■ TEXTO APRESENTADO ■

═══

Existem poucas categorias de cidades brasileiras se analisarmos somente seus aspectos de localização, problemas sociais e econômicos e se quisermos agrupá-las para melhor entendê-las no contexto nacional.

Identificamos as cidades da costa brasileira que inclui a maior parte das regiões metropolitanas, as
pequenas e médias cidades que gravitam em torno dos centros maiores no interior do país, as da floresta Amazônica, e dos conglomerados agropecuários voltados para a exportação. Esta é a característica geográfica principal da ocupação urbana do território brasileiro. Uma grande concentração de cidades próximas à costa e alguns grandes pólos regionais no interior do país e, sem dúvida, a maior rede de cidades localizadas no sudeste.

A concentração da riqueza também reflete esta distribuição territorial, bem como a trajetória dos investimentos públicos e privados. Mesmo a riqueza oriunda das grandes propriedades rurais se conecta, remete e atrai investimentos em direção ao centro sul do país.

═══

[Registros extraídos de uma coleção]

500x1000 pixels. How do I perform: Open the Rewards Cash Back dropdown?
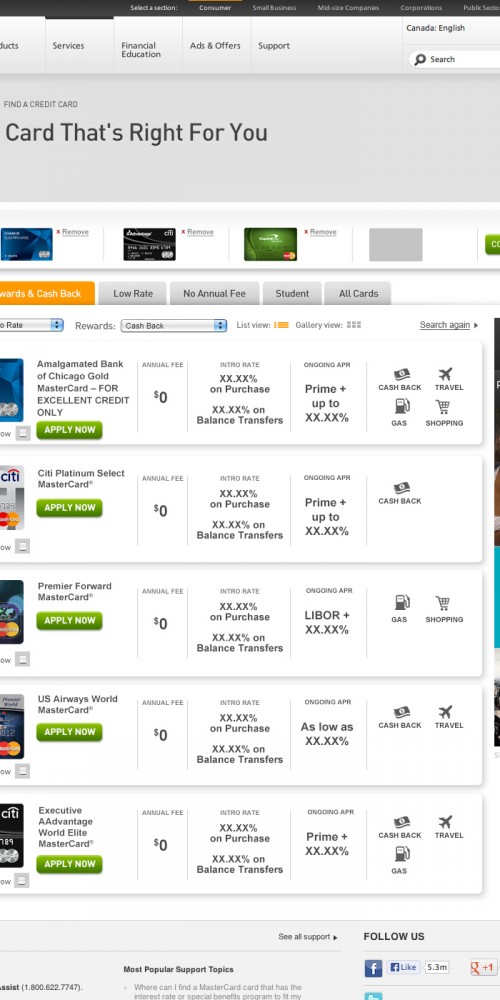pos(173,325)
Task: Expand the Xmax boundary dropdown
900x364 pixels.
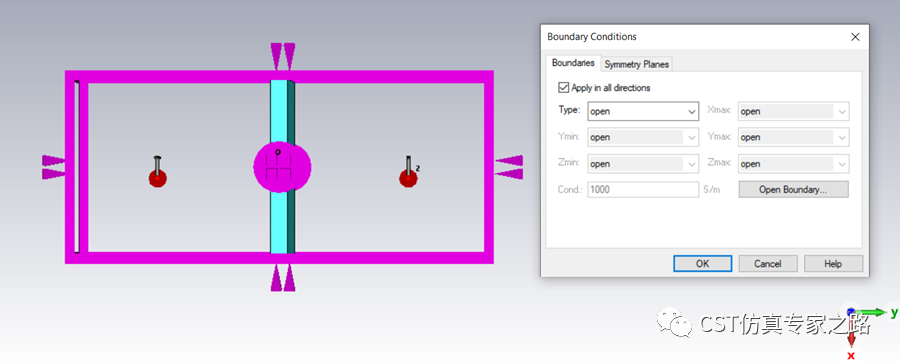Action: 794,111
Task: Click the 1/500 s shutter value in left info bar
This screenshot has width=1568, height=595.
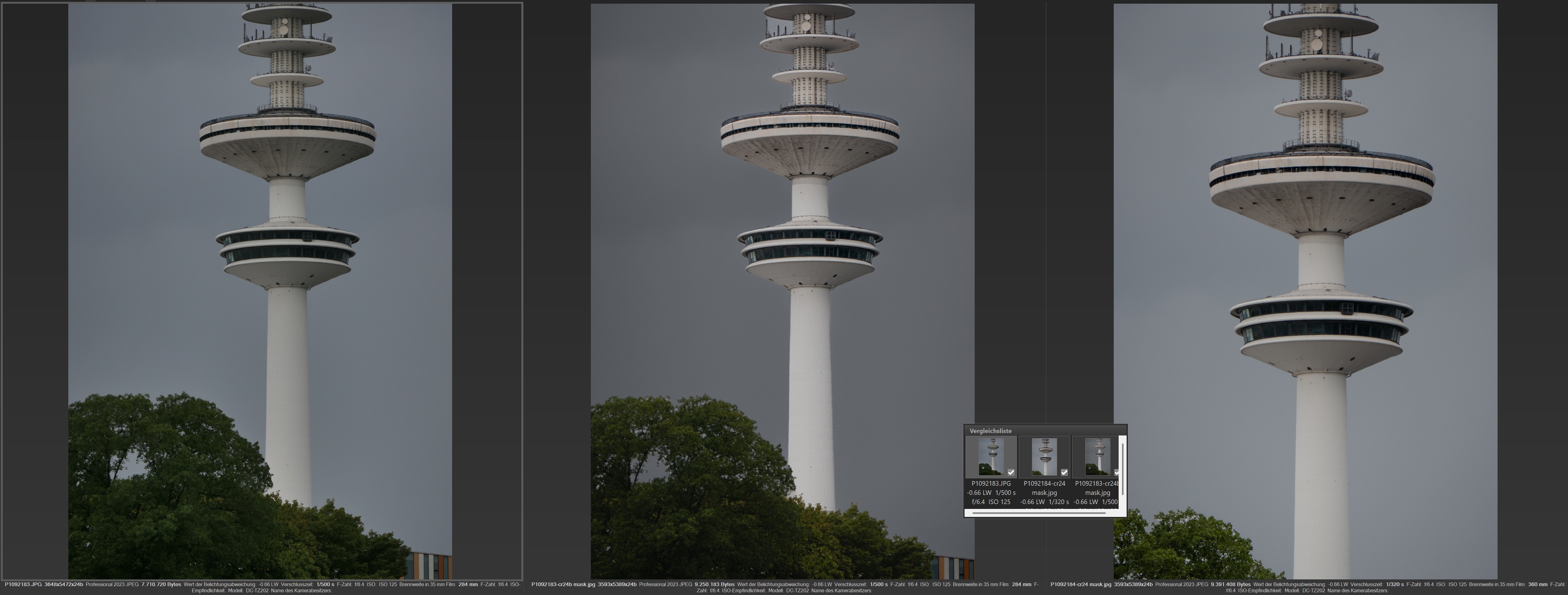Action: point(325,584)
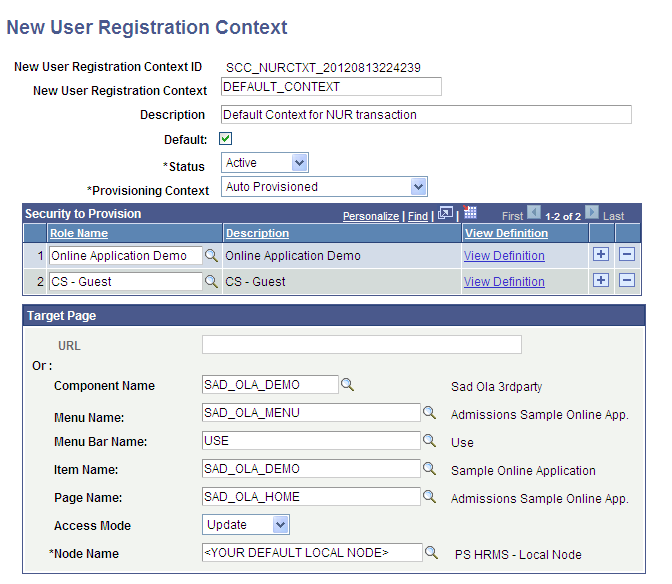672x584 pixels.
Task: Delete the CS - Guest role row
Action: click(627, 281)
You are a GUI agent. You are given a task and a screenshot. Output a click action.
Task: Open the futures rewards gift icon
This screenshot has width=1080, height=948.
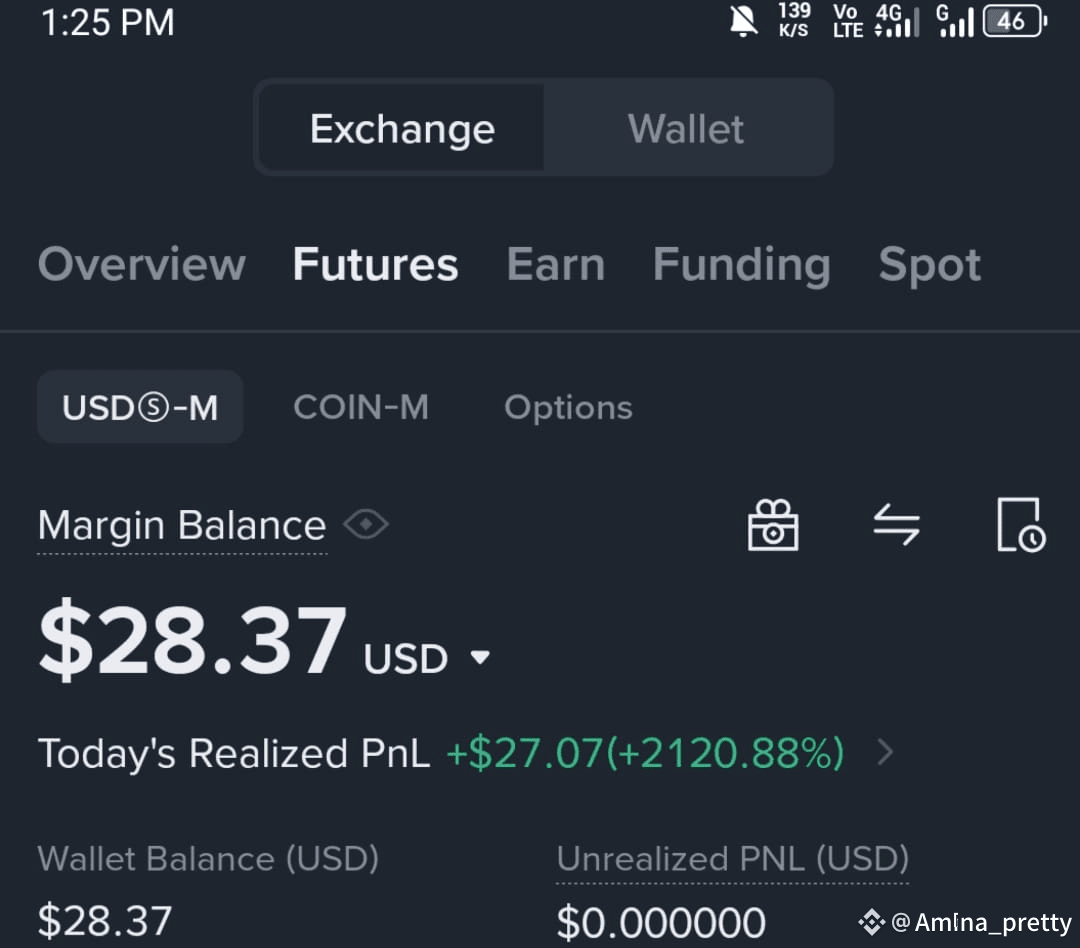(x=771, y=524)
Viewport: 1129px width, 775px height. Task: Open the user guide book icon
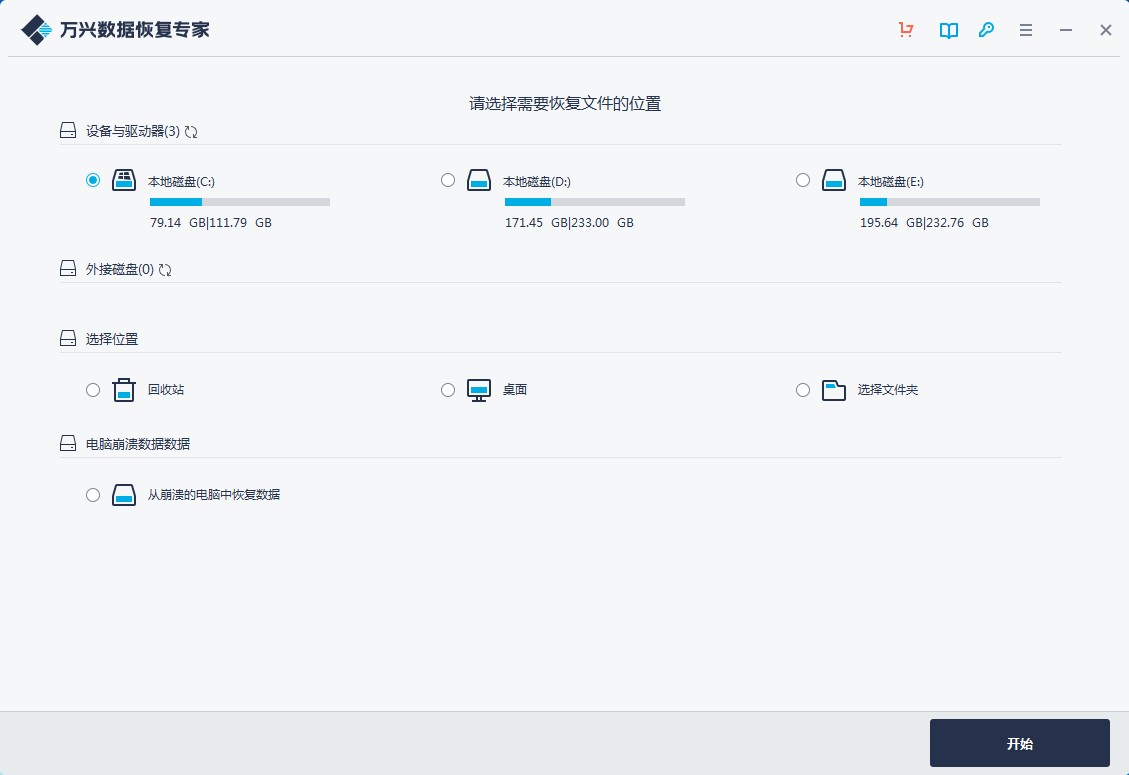(947, 30)
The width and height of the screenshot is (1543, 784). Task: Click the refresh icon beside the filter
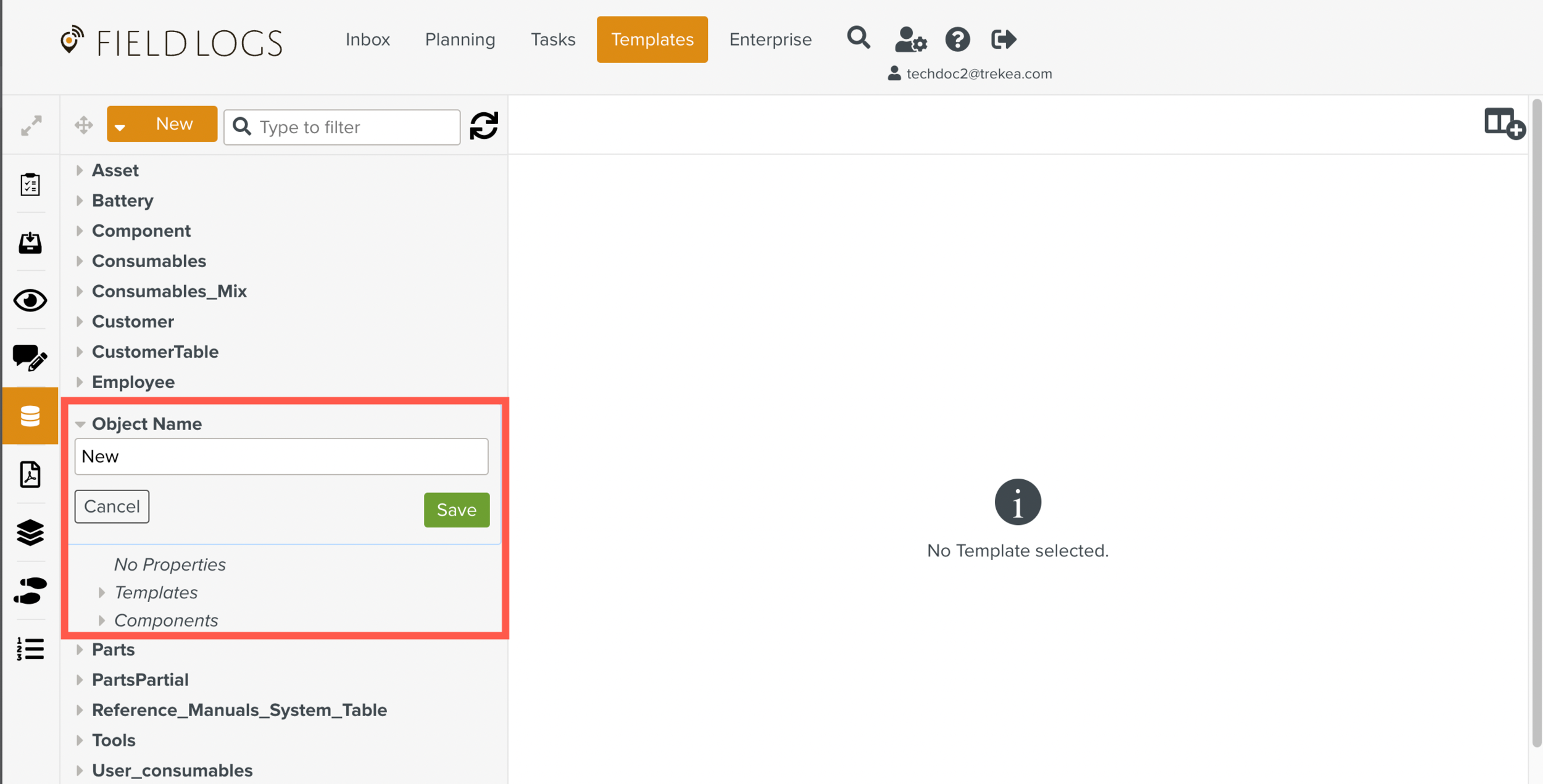[483, 126]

═══

■ EXERCÍCIOS PROPOSTOS ■
a: De acordo com o texto sobre as cidades brasileiras, em que região do país se localiza a maior rede de cidades?
b: Indique se cada afirmação abaixo está de acordo com o texto sobre as cidades brasileiras, justificando com as palavras exatas do texto.
(i) A maior parte das regiões metropolitanas situa-se nas cidades da costa.
(ii) A riqueza proveniente das grandes propriedades rurais atrai investimentos para o norte do país.
(iii) Considerando apenas a localização e os problemas sociais e econômicos, há muitas categorias de cidades brasileiras.

■ RESPOSTAS ■
a: No sudeste.

b:
(i) Sim: “as cidades da costa brasileira que inclui a maior parte das regiões metropolitanas”.
(ii) Não: “Mesmo a riqueza oriunda das grandes propriedades rurais se conecta, remete e atrai investimentos em direção ao centro sul do país.”
(iii) Não: “Existem poucas categorias de cidades brasileiras se analisarmos somente seus aspectos de localização, problemas sociais e econômicos”.